**Direction:** Format the lines from the one containing "Task: Select the Activation checkmark icon" through the one containing "Action: [504, 274]", both included, as a Markdown table with the columns Row and Line, skipping blank lines and leaving out the pictures.

**Task inputs:**
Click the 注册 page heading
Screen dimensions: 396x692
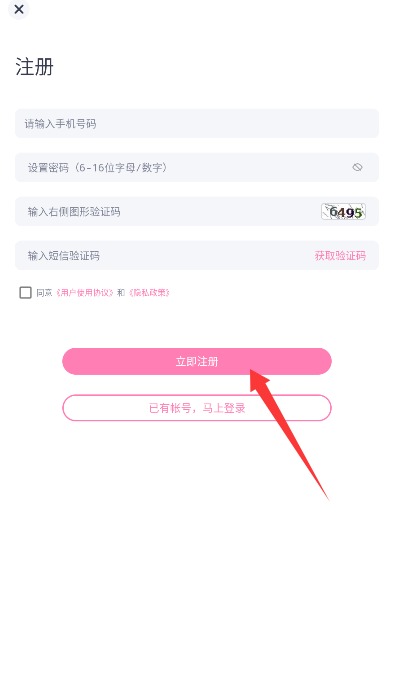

---

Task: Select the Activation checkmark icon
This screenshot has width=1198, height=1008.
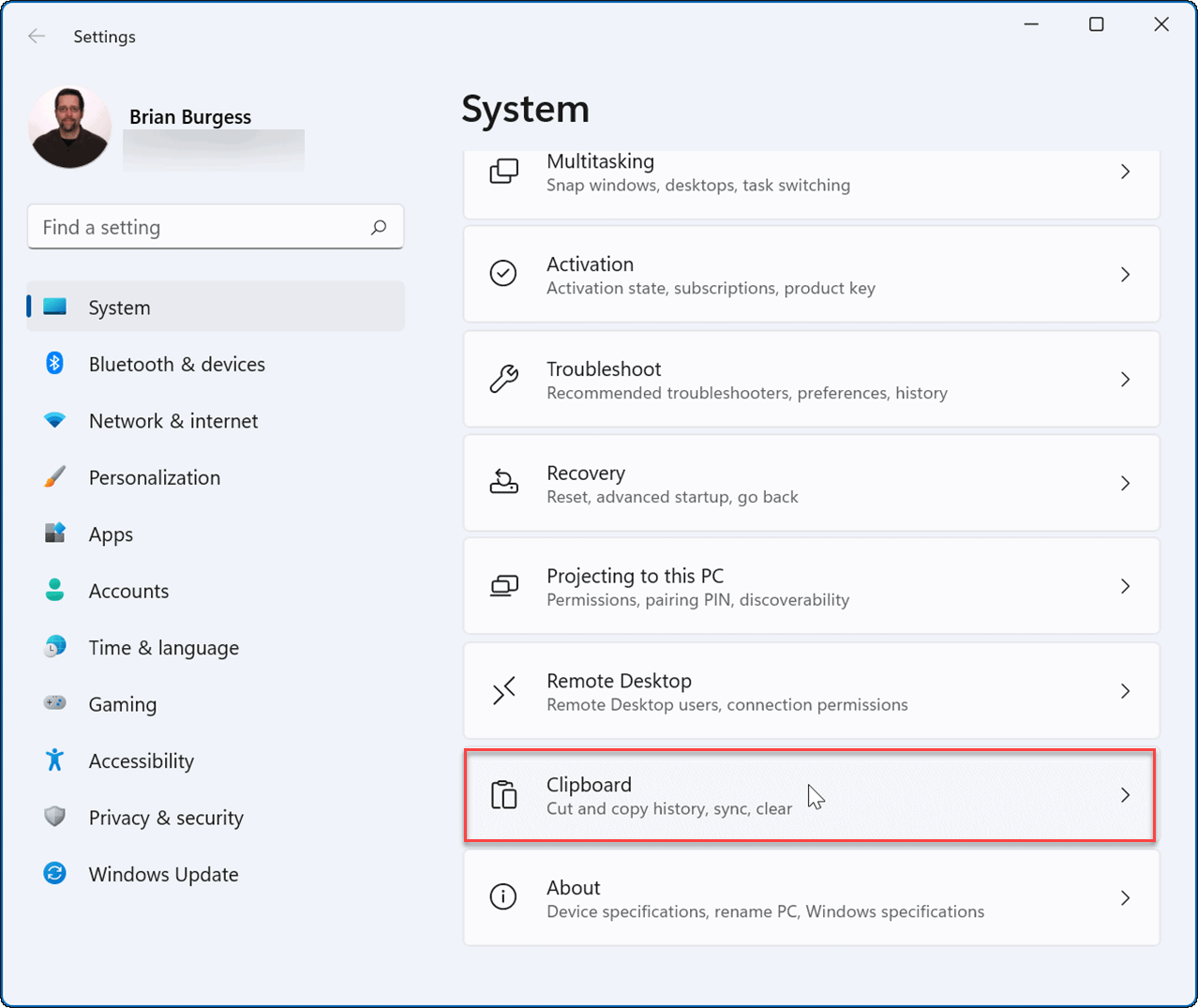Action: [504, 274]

...

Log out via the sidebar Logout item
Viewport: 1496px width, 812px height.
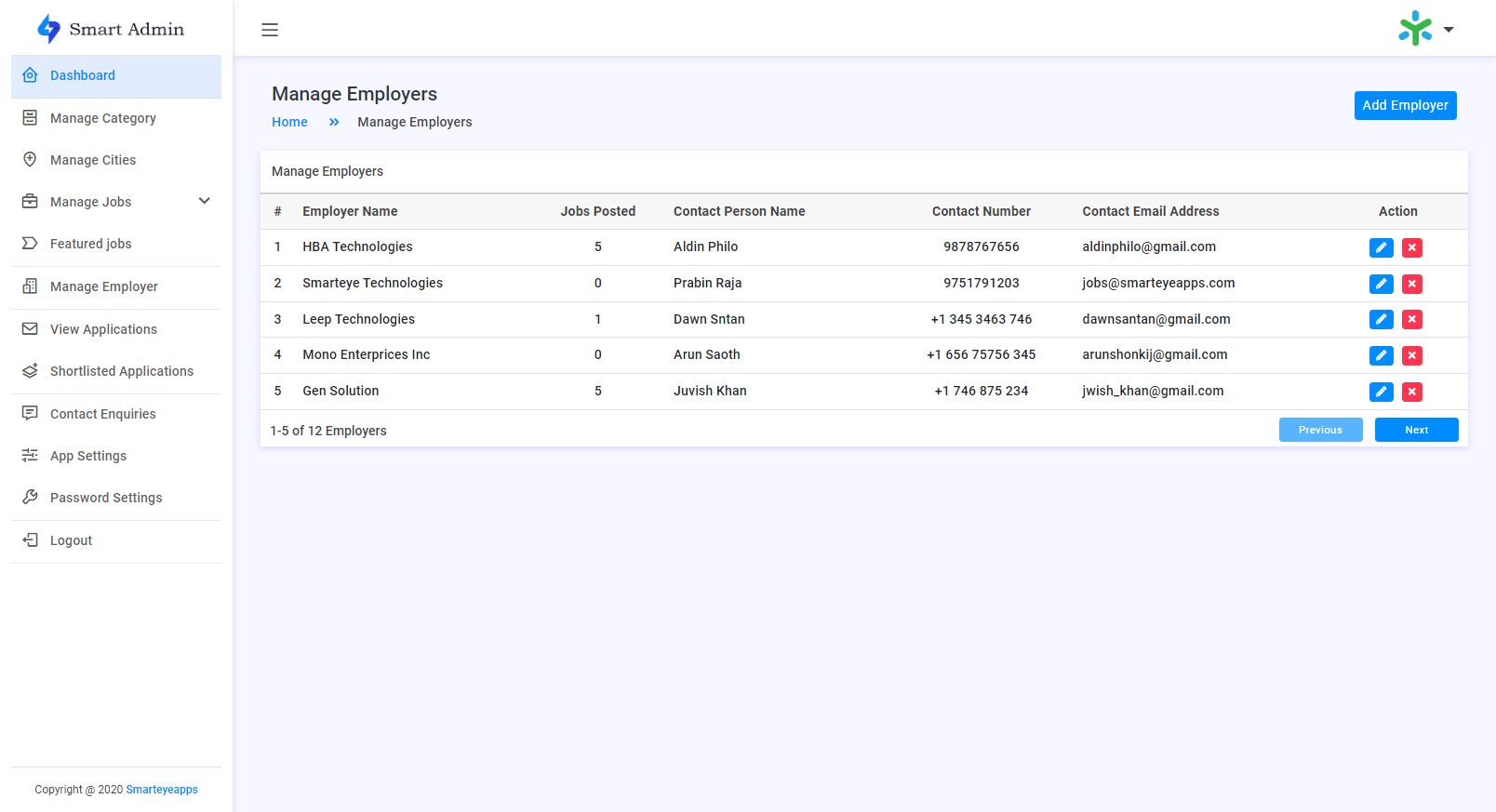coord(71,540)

**Response for this exercise:**
| Row | Line |
|---|---|
| 1 | Task: Select the Activation checkmark icon |
| 2 | This screenshot has width=1198, height=1008. |
| 3 | Action: [504, 274] |